Thankfully, the internet is helping daylight rare documents that have largely been archived in ways that made them not easily accessible to the general public.

The Memory Hole has preserved a 1972 report written by Pyle--"Army Surveillance of Civilians: A Documentary Analysis"-- from the Senate Subcommittee on Constitutional Rights investigation. Susan Maret wrote an intro to that report here.

And the Boston Public Library recently digitized "Military Surveillance"-- the full transcripts of 1974 hearings by the Senate Subcommittee on Constitutional Rights on U.S. Army surveillance programs.

Inspired by their examples, I have digitized and made available for public dissemination Pyle's 1973 report, "Military Surveillance of Civilian Politics: A Report of the Subcommittee on Constitutional Rights, Committee on the Judiciary, United States Senate."

In addition, Pyle's 1974 PhD dissertation, "Military Surveillance of Civilian Politics, 1967-70," whose published version is nearly impossible to purchase, is now available via Proquest digital dissertations.

It is worth noting that the National Archives has files on the Army's response to Pyle's exposure of its domestic surveillance programs during the early 1970s, as well as perhaps a few documents that remain from its near-total records purge. These are located in Record Group 319, and some of them have been made available via microfilm.

To assist interested researchers, I have digitized the National Archives finding aid for "Records of Army Staffs Relating to Intelligence Matters (RG 319)." According to NARA's Modern Military Records Archivist, "most of these records are declassified and open to the public." The finding aid covers both domestic and foreign intelligence holdings.

Information on U.S. Army domestic intelligence of particular note in RG 319, because it has to my knowledge not been written about by historians, are the Records of the Army Intelligence Command (USAINTC), E-1078 & E-1073 from RG 319.22, and the Records of the Chief of Staff for Intelligence Task Force (ASCI Task Force), E-1072 from RG 319.25.3.

These reports and archival sources help preserve historical memory about the illegal domestic intelligence and counter-intelligence programs of the U.S. army during the late 1960s. It's a history that, because of the Army's massive document destruction and cover-up, we will never know the full scope of. But our failure to hold individuals accountable in the 1970s continues to haunt us in the 21st century as we learn about the military's continued illegal surveillance activities of American citizens.
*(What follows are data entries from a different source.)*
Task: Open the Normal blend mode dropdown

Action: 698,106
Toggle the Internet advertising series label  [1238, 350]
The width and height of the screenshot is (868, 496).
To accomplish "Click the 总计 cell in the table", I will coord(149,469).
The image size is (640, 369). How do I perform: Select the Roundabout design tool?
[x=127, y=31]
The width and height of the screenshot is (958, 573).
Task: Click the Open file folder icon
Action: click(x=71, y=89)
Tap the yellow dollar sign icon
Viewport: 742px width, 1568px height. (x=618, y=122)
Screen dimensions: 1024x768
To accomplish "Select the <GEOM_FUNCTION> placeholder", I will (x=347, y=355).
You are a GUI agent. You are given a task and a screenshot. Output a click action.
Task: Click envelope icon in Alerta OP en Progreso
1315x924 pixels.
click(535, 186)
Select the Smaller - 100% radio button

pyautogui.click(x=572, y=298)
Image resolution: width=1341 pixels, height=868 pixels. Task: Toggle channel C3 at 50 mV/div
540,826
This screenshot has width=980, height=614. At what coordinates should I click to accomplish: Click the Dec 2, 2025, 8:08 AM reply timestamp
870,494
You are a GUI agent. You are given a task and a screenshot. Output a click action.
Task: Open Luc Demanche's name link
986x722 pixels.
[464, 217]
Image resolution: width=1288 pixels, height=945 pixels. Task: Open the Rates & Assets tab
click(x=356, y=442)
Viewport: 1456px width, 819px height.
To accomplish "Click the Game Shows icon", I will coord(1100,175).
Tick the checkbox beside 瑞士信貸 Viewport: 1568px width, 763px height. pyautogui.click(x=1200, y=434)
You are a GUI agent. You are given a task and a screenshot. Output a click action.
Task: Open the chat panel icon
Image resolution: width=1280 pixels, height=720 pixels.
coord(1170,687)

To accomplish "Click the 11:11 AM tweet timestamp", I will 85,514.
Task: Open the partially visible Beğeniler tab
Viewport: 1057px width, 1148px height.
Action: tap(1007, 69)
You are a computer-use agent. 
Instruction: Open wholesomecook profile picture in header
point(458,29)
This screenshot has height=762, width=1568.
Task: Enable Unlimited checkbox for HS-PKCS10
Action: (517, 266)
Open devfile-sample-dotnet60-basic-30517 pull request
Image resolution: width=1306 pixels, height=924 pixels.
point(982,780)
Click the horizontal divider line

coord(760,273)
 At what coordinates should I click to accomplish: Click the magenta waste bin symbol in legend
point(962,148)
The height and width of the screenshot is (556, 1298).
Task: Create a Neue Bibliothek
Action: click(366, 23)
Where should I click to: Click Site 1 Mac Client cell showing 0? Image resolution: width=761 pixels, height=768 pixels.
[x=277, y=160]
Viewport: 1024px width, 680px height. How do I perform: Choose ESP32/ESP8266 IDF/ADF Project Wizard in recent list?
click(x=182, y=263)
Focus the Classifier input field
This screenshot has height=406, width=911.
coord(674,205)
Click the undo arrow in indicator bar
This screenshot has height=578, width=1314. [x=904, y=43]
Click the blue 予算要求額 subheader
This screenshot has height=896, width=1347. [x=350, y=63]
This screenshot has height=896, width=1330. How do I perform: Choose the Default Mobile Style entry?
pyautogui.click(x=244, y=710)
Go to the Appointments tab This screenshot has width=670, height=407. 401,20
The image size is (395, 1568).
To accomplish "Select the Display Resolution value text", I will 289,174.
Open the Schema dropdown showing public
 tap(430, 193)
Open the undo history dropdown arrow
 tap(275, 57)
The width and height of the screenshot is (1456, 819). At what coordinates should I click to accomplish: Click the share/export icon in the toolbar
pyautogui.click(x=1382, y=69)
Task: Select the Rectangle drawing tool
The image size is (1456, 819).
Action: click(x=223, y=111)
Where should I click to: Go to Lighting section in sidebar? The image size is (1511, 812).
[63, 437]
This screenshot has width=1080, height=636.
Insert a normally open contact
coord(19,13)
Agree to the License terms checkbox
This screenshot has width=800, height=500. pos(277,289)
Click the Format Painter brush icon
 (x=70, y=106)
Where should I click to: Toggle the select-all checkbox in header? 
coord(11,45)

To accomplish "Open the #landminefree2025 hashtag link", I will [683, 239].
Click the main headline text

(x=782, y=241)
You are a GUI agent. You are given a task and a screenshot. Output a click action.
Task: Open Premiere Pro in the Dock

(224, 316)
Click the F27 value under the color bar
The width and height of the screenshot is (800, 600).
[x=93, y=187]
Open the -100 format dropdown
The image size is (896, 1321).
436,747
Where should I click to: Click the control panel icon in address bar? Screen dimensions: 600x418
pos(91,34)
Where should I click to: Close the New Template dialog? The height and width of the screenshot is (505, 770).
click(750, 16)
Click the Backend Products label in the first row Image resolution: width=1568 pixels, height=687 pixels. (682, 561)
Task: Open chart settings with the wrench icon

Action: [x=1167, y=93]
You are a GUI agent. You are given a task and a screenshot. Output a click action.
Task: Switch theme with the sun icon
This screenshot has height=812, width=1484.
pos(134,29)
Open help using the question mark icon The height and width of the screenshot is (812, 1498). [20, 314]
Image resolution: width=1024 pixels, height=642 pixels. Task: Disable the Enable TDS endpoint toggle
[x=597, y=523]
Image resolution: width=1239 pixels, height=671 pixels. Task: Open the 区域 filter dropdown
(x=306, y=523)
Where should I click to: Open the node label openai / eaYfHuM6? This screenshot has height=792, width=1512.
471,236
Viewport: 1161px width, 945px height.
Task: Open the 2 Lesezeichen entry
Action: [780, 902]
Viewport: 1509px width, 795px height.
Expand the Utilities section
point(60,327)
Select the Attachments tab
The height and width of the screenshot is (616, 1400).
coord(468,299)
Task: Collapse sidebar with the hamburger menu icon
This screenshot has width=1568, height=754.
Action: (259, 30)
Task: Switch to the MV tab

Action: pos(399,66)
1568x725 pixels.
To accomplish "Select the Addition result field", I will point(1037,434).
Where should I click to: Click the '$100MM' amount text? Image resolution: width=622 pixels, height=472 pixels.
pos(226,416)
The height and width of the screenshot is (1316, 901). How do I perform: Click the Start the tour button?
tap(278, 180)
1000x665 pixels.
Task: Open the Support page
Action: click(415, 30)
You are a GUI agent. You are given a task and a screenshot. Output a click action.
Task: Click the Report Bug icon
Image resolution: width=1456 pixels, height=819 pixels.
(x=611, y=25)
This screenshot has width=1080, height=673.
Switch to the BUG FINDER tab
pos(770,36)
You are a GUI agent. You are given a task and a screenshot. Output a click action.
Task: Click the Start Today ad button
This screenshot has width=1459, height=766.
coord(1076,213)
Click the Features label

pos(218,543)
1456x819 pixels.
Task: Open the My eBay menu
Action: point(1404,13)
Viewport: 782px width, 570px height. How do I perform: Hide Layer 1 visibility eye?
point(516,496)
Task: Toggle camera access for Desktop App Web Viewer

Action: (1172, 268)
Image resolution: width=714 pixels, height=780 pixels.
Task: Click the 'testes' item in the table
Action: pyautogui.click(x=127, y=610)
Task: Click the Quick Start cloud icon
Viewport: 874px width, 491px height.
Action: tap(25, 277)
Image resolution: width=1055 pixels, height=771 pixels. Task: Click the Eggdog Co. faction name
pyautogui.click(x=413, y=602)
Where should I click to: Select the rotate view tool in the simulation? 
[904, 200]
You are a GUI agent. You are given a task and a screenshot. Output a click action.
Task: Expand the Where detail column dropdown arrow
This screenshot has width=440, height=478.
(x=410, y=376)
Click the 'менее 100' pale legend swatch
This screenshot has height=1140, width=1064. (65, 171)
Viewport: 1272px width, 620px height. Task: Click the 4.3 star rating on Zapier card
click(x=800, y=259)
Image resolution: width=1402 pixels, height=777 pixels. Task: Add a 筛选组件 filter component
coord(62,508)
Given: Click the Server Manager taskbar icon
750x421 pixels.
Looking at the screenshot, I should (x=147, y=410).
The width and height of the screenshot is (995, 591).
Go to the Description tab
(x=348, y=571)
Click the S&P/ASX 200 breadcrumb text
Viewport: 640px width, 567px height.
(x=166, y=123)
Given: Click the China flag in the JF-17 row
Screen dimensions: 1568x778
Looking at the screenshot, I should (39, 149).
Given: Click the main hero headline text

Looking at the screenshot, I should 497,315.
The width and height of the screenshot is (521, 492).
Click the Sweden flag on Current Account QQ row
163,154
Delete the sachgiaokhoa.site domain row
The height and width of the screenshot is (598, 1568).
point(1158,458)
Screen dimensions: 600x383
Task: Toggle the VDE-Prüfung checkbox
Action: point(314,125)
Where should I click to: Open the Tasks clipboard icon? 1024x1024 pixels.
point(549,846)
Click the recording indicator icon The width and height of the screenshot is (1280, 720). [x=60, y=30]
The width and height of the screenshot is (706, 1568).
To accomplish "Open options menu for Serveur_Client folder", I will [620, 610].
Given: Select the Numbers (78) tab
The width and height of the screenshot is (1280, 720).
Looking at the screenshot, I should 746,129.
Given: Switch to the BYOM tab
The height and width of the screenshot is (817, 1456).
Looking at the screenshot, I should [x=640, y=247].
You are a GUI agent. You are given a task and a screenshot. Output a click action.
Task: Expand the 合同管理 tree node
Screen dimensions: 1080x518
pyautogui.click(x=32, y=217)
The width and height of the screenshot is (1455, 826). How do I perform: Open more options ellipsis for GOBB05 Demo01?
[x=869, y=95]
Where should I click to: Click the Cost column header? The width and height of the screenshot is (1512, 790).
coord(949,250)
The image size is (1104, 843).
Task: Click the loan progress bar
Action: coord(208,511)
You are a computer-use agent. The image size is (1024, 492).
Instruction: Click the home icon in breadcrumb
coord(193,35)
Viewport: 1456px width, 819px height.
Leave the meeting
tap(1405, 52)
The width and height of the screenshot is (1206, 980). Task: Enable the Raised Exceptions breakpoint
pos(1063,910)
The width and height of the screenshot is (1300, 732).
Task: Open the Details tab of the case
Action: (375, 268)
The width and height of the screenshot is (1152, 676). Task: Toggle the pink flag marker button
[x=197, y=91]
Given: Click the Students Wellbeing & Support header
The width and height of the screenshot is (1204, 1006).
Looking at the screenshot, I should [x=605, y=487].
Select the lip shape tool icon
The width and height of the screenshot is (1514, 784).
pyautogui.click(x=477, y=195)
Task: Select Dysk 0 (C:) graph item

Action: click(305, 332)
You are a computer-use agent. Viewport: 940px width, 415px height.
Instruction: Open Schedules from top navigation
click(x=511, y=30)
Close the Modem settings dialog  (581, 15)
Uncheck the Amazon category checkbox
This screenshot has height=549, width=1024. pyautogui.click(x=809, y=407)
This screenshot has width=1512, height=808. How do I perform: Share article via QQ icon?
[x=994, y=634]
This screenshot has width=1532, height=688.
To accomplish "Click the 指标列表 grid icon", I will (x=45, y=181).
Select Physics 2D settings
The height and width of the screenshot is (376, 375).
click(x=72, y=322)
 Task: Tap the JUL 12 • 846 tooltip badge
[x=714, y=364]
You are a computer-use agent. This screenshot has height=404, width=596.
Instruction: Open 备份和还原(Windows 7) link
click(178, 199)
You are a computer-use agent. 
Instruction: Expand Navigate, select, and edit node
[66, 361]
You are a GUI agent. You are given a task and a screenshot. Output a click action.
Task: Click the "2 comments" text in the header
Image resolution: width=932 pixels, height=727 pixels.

**Pre-WWII U.S. Army domestic surveillance has been much better documented by scholarly monographs, which are too numerous to list here. This is because the Army's files were better preserved, and the history is distant enough that the federal government has been willing to release them to the public. These files can be found in NARA, Record Group 165.4. A selection of them has been made available to the public through this microfilm collection. Additional records, especially relating to Army surveillance of "dissidents" during World War I, can also be found in some regional branches of the national archives.